Locate each line of the data that contains the word "label", matching case exactly, and copy those lines out.

— Begin MATERIAL TO PROCESS —

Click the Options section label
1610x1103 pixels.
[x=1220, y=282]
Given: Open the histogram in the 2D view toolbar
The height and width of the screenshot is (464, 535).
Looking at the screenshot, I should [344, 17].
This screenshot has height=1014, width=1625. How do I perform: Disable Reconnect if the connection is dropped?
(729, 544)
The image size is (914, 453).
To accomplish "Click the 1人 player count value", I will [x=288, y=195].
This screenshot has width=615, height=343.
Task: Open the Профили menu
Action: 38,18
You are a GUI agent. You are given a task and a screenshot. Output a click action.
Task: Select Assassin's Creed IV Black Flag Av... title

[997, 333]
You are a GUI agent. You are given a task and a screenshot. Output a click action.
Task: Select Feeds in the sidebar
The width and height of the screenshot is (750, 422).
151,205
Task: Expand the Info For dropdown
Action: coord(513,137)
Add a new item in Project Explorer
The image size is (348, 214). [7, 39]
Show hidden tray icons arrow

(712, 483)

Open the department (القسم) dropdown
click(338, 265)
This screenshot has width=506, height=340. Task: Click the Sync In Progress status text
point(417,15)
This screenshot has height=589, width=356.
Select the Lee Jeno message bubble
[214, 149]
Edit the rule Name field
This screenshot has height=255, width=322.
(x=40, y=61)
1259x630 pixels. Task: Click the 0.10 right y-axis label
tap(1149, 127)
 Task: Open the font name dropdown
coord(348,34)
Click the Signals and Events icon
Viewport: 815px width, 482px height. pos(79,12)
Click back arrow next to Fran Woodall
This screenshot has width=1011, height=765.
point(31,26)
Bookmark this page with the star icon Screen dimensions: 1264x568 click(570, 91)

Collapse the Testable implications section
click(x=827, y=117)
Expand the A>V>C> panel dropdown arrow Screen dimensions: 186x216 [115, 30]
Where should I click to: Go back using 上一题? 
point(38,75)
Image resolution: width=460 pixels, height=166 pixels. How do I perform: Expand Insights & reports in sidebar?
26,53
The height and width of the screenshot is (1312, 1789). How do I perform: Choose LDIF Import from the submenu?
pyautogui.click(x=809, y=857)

— End MATERIAL TO PROCESS —

THE RESPONSE:
Click the Options section label
1259x630 pixels. Task: Click the 0.10 right y-axis label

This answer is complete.